A diagnosis of preeclampsia happens if you have high blood pressure after 20 weeks of pregnancy and at least one of the following findings:
- Protein in your urine (proteinuria), indicating an impaired kidney
- Other signs of kidney problems
- A low blood platelet count
- Elevated liver enzymes showing an impaired liver
- Fluid in the lungs (pulmonary edema)
- New headaches that don't go away after taking pain medication
- New vision disturbances
High blood pressure
A blood pressure reading has two numbers. The first number is the systolic pressure, a measure of blood pressure when the heart is contracting. The second number is the diastolic pressure, a measure of blood pressure when the heart is relaxed.
In pregnancy, high blood pressure is diagnosed if the systolic pressure is 140 millimeters of mercury (mm Hg) or higher or if the diastolic pressure is 90 mm Hg or higher.
A number of factors can affect your blood pressure. If you have a high blood pressure reading during an appointment, your health care provider will likely take a second reading four hours later to confirm a diagnosis of high blood pressure.
If you have high blood pressure, your health care provider will order additional tests to check for other signs of preeclampsia:
- Blood tests. A blood sample analyzed in a lab can show how well the liver and kidneys are working. Blood tests can also measure the amount of blood platelets, the cells that help blood clot.
- Urine analysis.
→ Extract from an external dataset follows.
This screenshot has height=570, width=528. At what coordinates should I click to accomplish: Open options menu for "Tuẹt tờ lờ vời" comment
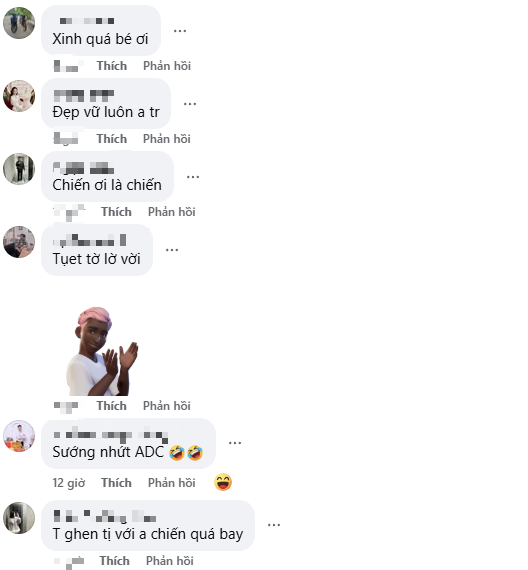[172, 250]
Your health care provider will ask you for a 24-hour urine sample or a single urine sample to determine how well the kidneys are working.
- Fetal ultrasound. Your primary care provider will likely recommend close monitoring of your baby's growth, typically through ultrasound. The images of your baby created during the ultrasound exam allow for estimates of the baby's weight and the amount of fluid in the uterus (amniotic fluid).
- Nonstress test or biophysical profile. A nonstress test is a simple procedure that checks how your baby's heart rate reacts when your baby moves. A biophysical profile uses an ultrasound to measure your baby's breathing, muscle tone, movement and the volume of amniotic fluid in your uterus.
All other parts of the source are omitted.